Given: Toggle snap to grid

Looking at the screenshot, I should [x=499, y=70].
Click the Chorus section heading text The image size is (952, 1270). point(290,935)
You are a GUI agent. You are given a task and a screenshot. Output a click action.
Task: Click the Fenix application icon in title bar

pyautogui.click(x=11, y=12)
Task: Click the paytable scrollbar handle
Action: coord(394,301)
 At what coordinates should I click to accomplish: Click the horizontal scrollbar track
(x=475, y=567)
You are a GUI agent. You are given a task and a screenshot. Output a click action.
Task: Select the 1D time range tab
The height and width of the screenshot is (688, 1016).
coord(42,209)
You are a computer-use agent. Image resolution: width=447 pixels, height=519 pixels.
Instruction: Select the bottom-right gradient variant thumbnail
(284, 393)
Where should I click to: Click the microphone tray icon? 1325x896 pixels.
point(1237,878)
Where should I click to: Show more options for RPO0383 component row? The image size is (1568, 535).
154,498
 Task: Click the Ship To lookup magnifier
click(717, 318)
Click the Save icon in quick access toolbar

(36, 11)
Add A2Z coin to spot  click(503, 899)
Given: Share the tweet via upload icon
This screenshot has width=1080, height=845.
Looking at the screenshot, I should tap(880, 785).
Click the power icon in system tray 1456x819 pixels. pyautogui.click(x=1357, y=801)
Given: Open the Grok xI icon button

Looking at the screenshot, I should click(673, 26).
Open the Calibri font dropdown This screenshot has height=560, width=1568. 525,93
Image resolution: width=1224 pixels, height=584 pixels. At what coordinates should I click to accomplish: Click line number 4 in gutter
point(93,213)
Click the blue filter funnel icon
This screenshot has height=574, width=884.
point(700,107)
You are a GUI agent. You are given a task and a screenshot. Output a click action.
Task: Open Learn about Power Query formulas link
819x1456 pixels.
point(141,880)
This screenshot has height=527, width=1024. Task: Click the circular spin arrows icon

※ ※ ※

## AIM
Copy out all of the entries above, character for character.

## RESULT OF THE EXERCISE
Given: Toggle snap to grid

Looking at the screenshot, I should [x=499, y=70].
Click the Chorus section heading text The image size is (952, 1270). point(290,935)
You are a GUI agent. You are given a task and a screenshot. Output a click action.
Task: Click the Fenix application icon in title bar

pyautogui.click(x=11, y=12)
Task: Click the paytable scrollbar handle
Action: coord(394,301)
 At what coordinates should I click to accomplish: Click the horizontal scrollbar track
(x=475, y=567)
You are a GUI agent. You are given a task and a screenshot. Output a click action.
Task: Select the 1D time range tab
The height and width of the screenshot is (688, 1016).
coord(42,209)
You are a computer-use agent. Image resolution: width=447 pixels, height=519 pixels.
Instruction: Select the bottom-right gradient variant thumbnail
(284, 393)
Where should I click to: Click the microphone tray icon? 1325x896 pixels.
point(1237,878)
Where should I click to: Show more options for RPO0383 component row? The image size is (1568, 535).
154,498
 Task: Click the Ship To lookup magnifier
click(717, 318)
Click the Save icon in quick access toolbar

(36, 11)
Add A2Z coin to spot  click(503, 899)
Given: Share the tweet via upload icon
This screenshot has width=1080, height=845.
Looking at the screenshot, I should tap(880, 785).
Click the power icon in system tray 1456x819 pixels. pyautogui.click(x=1357, y=801)
Given: Open the Grok xI icon button

Looking at the screenshot, I should click(673, 26).
Open the Calibri font dropdown This screenshot has height=560, width=1568. 525,93
Image resolution: width=1224 pixels, height=584 pixels. At what coordinates should I click to accomplish: Click line number 4 in gutter
point(93,213)
Click the blue filter funnel icon
This screenshot has height=574, width=884.
point(700,107)
You are a GUI agent. You are given a task and a screenshot. Output a click action.
Task: Open Learn about Power Query formulas link
819x1456 pixels.
point(141,880)
This screenshot has height=527, width=1024. Task: Click the circular spin arrows icon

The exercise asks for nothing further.